Dataset items:
§ §

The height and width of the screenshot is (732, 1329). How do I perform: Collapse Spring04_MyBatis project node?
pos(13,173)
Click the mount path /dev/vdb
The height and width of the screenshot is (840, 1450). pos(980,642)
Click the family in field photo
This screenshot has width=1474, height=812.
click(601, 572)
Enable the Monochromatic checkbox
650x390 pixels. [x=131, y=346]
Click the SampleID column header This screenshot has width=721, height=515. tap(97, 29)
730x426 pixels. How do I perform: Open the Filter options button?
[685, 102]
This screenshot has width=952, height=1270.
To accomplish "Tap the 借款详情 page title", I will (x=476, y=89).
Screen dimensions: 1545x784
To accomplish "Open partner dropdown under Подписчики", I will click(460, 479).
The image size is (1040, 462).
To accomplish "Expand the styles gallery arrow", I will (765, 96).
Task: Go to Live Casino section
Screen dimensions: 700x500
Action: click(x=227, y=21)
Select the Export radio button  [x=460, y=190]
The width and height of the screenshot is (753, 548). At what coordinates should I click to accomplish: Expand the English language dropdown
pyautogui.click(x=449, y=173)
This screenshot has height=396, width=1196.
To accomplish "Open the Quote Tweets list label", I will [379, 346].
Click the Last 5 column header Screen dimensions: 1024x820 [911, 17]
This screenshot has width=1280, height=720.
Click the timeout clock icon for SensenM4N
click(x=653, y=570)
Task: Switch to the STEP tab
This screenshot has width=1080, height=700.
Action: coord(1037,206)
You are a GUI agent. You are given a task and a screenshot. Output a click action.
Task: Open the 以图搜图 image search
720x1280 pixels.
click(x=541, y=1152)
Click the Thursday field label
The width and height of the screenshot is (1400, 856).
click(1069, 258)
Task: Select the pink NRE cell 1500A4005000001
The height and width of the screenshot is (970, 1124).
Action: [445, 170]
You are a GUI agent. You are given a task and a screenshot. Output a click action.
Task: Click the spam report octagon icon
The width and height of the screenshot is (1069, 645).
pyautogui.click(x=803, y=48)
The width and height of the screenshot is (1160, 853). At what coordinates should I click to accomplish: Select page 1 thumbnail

§ §

Given problem: Pull out each line of the data above that contains the word "perform", matching case exactly.

In response:
The height and width of the screenshot is (732, 1329). How do I perform: Collapse Spring04_MyBatis project node?
730x426 pixels. How do I perform: Open the Filter options button?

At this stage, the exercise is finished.